*Task statement:* The listing below needs to be copied in full, exactly.

*Record set:*
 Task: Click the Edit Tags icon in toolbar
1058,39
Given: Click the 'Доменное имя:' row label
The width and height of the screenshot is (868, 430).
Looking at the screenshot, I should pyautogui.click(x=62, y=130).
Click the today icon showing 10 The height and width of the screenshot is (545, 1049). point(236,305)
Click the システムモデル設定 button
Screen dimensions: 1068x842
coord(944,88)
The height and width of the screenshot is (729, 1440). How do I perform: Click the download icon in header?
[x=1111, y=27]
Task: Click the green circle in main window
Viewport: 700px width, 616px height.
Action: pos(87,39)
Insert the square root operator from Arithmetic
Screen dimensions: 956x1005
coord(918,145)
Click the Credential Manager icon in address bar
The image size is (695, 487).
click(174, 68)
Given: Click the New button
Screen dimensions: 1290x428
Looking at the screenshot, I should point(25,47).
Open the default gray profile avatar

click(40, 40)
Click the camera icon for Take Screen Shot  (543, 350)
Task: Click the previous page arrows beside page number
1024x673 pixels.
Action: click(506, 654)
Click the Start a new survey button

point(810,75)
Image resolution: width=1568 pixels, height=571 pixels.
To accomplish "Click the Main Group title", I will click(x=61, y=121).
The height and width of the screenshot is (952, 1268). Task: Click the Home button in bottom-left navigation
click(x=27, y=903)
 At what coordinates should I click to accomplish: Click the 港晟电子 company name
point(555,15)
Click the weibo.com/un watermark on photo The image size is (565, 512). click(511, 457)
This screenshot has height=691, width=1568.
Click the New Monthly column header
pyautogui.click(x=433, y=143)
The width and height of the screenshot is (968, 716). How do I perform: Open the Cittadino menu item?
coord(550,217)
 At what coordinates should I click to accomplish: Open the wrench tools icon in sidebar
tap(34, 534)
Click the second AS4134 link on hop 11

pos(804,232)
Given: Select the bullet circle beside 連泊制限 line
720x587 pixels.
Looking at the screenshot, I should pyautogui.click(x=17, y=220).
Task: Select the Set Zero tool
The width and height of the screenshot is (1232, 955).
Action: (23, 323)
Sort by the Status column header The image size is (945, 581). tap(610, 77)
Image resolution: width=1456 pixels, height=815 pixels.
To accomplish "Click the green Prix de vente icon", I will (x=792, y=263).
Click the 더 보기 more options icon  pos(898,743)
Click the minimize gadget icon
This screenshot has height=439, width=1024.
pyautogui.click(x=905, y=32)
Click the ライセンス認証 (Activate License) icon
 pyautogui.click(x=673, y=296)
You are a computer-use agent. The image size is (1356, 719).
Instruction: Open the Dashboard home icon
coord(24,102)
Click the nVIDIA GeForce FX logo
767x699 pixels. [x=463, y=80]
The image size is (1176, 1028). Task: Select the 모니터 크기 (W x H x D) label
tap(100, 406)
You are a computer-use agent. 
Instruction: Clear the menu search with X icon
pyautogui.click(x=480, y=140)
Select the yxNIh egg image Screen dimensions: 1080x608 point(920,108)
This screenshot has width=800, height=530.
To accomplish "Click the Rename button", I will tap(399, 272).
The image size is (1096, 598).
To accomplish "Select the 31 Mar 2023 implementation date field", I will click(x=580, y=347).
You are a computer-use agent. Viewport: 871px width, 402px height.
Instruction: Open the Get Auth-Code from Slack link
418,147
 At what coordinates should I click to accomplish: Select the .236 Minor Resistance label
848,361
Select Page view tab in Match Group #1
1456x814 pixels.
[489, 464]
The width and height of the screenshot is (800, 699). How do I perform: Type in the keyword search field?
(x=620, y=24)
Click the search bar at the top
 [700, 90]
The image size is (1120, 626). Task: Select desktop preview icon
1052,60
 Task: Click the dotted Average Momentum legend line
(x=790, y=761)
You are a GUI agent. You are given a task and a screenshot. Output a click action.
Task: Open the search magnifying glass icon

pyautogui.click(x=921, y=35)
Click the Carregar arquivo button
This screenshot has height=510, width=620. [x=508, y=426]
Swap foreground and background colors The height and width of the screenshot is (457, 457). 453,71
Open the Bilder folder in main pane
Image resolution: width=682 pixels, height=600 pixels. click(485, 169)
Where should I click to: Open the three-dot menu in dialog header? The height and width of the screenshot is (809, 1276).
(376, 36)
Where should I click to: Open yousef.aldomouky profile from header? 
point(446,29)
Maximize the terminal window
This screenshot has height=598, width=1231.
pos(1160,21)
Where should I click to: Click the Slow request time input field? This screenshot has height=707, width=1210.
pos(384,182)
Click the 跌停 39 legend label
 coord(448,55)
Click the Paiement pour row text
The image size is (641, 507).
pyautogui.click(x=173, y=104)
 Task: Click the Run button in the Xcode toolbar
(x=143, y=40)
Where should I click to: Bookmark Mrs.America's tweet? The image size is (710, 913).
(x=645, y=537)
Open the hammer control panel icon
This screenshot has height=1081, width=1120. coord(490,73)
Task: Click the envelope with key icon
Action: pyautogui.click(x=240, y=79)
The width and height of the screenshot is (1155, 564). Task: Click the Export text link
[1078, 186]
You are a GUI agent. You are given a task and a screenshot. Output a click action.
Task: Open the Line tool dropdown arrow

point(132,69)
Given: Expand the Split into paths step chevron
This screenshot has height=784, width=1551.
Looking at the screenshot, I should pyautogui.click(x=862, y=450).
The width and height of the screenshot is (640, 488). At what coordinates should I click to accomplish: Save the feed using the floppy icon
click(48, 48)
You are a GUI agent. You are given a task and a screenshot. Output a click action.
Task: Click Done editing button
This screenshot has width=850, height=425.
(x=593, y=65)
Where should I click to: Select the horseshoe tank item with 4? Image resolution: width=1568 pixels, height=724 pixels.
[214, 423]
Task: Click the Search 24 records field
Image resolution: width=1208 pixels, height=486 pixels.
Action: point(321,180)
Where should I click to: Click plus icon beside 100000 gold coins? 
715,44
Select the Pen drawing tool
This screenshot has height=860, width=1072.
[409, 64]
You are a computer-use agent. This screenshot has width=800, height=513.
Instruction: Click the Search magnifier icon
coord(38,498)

*Result for this exercise:*
 Task: Click the Edit Tags icon in toolbar
1058,39
Given: Click the 'Доменное имя:' row label
The width and height of the screenshot is (868, 430).
Looking at the screenshot, I should pyautogui.click(x=62, y=130).
Click the today icon showing 10 The height and width of the screenshot is (545, 1049). point(236,305)
Click the システムモデル設定 button
Screen dimensions: 1068x842
coord(944,88)
The height and width of the screenshot is (729, 1440). How do I perform: Click the download icon in header?
[x=1111, y=27]
Task: Click the green circle in main window
Viewport: 700px width, 616px height.
Action: pos(87,39)
Insert the square root operator from Arithmetic
Screen dimensions: 956x1005
coord(918,145)
Click the Credential Manager icon in address bar
The image size is (695, 487).
click(174, 68)
Given: Click the New button
Screen dimensions: 1290x428
Looking at the screenshot, I should point(25,47).
Open the default gray profile avatar

click(40, 40)
Click the camera icon for Take Screen Shot  (543, 350)
Task: Click the previous page arrows beside page number
1024x673 pixels.
Action: click(506, 654)
Click the Start a new survey button

point(810,75)
Image resolution: width=1568 pixels, height=571 pixels.
To accomplish "Click the Main Group title", I will click(x=61, y=121).
The height and width of the screenshot is (952, 1268). Task: Click the Home button in bottom-left navigation
click(x=27, y=903)
 At what coordinates should I click to accomplish: Click the 港晟电子 company name
point(555,15)
Click the weibo.com/un watermark on photo The image size is (565, 512). click(511, 457)
This screenshot has height=691, width=1568.
Click the New Monthly column header
pyautogui.click(x=433, y=143)
The width and height of the screenshot is (968, 716). How do I perform: Open the Cittadino menu item?
coord(550,217)
 At what coordinates should I click to accomplish: Open the wrench tools icon in sidebar
tap(34, 534)
Click the second AS4134 link on hop 11

pos(804,232)
Given: Select the bullet circle beside 連泊制限 line
720x587 pixels.
Looking at the screenshot, I should pyautogui.click(x=17, y=220).
Task: Select the Set Zero tool
The width and height of the screenshot is (1232, 955).
Action: (23, 323)
Sort by the Status column header The image size is (945, 581). tap(610, 77)
Image resolution: width=1456 pixels, height=815 pixels.
To accomplish "Click the green Prix de vente icon", I will (x=792, y=263).
Click the 더 보기 more options icon  pos(898,743)
Click the minimize gadget icon
This screenshot has height=439, width=1024.
pyautogui.click(x=905, y=32)
Click the ライセンス認証 (Activate License) icon
 pyautogui.click(x=673, y=296)
You are a computer-use agent. The image size is (1356, 719).
Instruction: Open the Dashboard home icon
coord(24,102)
Click the nVIDIA GeForce FX logo
767x699 pixels. [x=463, y=80]
The image size is (1176, 1028). Task: Select the 모니터 크기 (W x H x D) label
tap(100, 406)
You are a computer-use agent. 
Instruction: Clear the menu search with X icon
pyautogui.click(x=480, y=140)
Select the yxNIh egg image Screen dimensions: 1080x608 point(920,108)
This screenshot has width=800, height=530.
To accomplish "Click the Rename button", I will tap(399, 272).
The image size is (1096, 598).
To accomplish "Select the 31 Mar 2023 implementation date field", I will click(x=580, y=347).
You are a computer-use agent. Viewport: 871px width, 402px height.
Instruction: Open the Get Auth-Code from Slack link
418,147
 At what coordinates should I click to accomplish: Select the .236 Minor Resistance label
848,361
Select Page view tab in Match Group #1
1456x814 pixels.
[489, 464]
The width and height of the screenshot is (800, 699). How do I perform: Type in the keyword search field?
(x=620, y=24)
Click the search bar at the top
 [700, 90]
The image size is (1120, 626). Task: Select desktop preview icon
1052,60
 Task: Click the dotted Average Momentum legend line
(x=790, y=761)
You are a GUI agent. You are given a task and a screenshot. Output a click action.
Task: Open the search magnifying glass icon

pyautogui.click(x=921, y=35)
Click the Carregar arquivo button
This screenshot has height=510, width=620. [x=508, y=426]
Swap foreground and background colors The height and width of the screenshot is (457, 457). 453,71
Open the Bilder folder in main pane
Image resolution: width=682 pixels, height=600 pixels. click(485, 169)
Where should I click to: Open the three-dot menu in dialog header? The height and width of the screenshot is (809, 1276).
(376, 36)
Where should I click to: Open yousef.aldomouky profile from header? 
point(446,29)
Maximize the terminal window
This screenshot has height=598, width=1231.
pos(1160,21)
Where should I click to: Click the Slow request time input field? This screenshot has height=707, width=1210.
pos(384,182)
Click the 跌停 39 legend label
 coord(448,55)
Click the Paiement pour row text
The image size is (641, 507).
pyautogui.click(x=173, y=104)
 Task: Click the Run button in the Xcode toolbar
(x=143, y=40)
Where should I click to: Bookmark Mrs.America's tweet? The image size is (710, 913).
(x=645, y=537)
Open the hammer control panel icon
This screenshot has height=1081, width=1120. coord(490,73)
Task: Click the envelope with key icon
Action: pyautogui.click(x=240, y=79)
The width and height of the screenshot is (1155, 564). Task: Click the Export text link
[1078, 186]
You are a GUI agent. You are given a task and a screenshot. Output a click action.
Task: Open the Line tool dropdown arrow

point(132,69)
Given: Expand the Split into paths step chevron
This screenshot has height=784, width=1551.
Looking at the screenshot, I should pyautogui.click(x=862, y=450).
The width and height of the screenshot is (640, 488). At what coordinates should I click to accomplish: Save the feed using the floppy icon
click(48, 48)
You are a GUI agent. You are given a task and a screenshot. Output a click action.
Task: Click Done editing button
This screenshot has width=850, height=425.
(x=593, y=65)
Where should I click to: Select the horseshoe tank item with 4? Image resolution: width=1568 pixels, height=724 pixels.
[214, 423]
Task: Click the Search 24 records field
Image resolution: width=1208 pixels, height=486 pixels.
Action: point(321,180)
Where should I click to: Click plus icon beside 100000 gold coins? 
715,44
Select the Pen drawing tool
This screenshot has height=860, width=1072.
[409, 64]
You are a computer-use agent. This screenshot has width=800, height=513.
Instruction: Click the Search magnifier icon
coord(38,498)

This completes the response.